Activity: Pull out every line below that holds the word "computer".

The data:
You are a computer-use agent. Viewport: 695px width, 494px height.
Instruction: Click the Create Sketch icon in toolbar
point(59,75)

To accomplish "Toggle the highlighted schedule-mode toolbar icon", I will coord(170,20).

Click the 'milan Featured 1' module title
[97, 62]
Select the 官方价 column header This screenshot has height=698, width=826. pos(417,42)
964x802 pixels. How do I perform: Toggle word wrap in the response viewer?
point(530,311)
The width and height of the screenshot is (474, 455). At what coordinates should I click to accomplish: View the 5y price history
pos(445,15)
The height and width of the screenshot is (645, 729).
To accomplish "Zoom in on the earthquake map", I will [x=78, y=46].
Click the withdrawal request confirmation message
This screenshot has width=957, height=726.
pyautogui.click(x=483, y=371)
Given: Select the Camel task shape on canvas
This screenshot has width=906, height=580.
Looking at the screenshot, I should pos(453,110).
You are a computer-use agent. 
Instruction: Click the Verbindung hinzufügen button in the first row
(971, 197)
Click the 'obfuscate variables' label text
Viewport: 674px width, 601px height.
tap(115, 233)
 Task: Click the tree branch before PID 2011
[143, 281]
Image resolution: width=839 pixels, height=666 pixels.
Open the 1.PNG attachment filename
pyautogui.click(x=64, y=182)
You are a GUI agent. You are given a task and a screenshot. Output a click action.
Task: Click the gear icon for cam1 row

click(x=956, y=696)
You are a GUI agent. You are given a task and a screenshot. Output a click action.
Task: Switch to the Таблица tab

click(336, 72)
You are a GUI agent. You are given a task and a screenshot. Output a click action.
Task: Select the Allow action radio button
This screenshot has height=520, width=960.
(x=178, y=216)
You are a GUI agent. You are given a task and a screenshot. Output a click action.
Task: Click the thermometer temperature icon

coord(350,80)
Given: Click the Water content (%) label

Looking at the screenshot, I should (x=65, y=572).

Task output:
You are a computer-use agent. Viewport: 695px width, 494px height.
You are a computer-use agent. 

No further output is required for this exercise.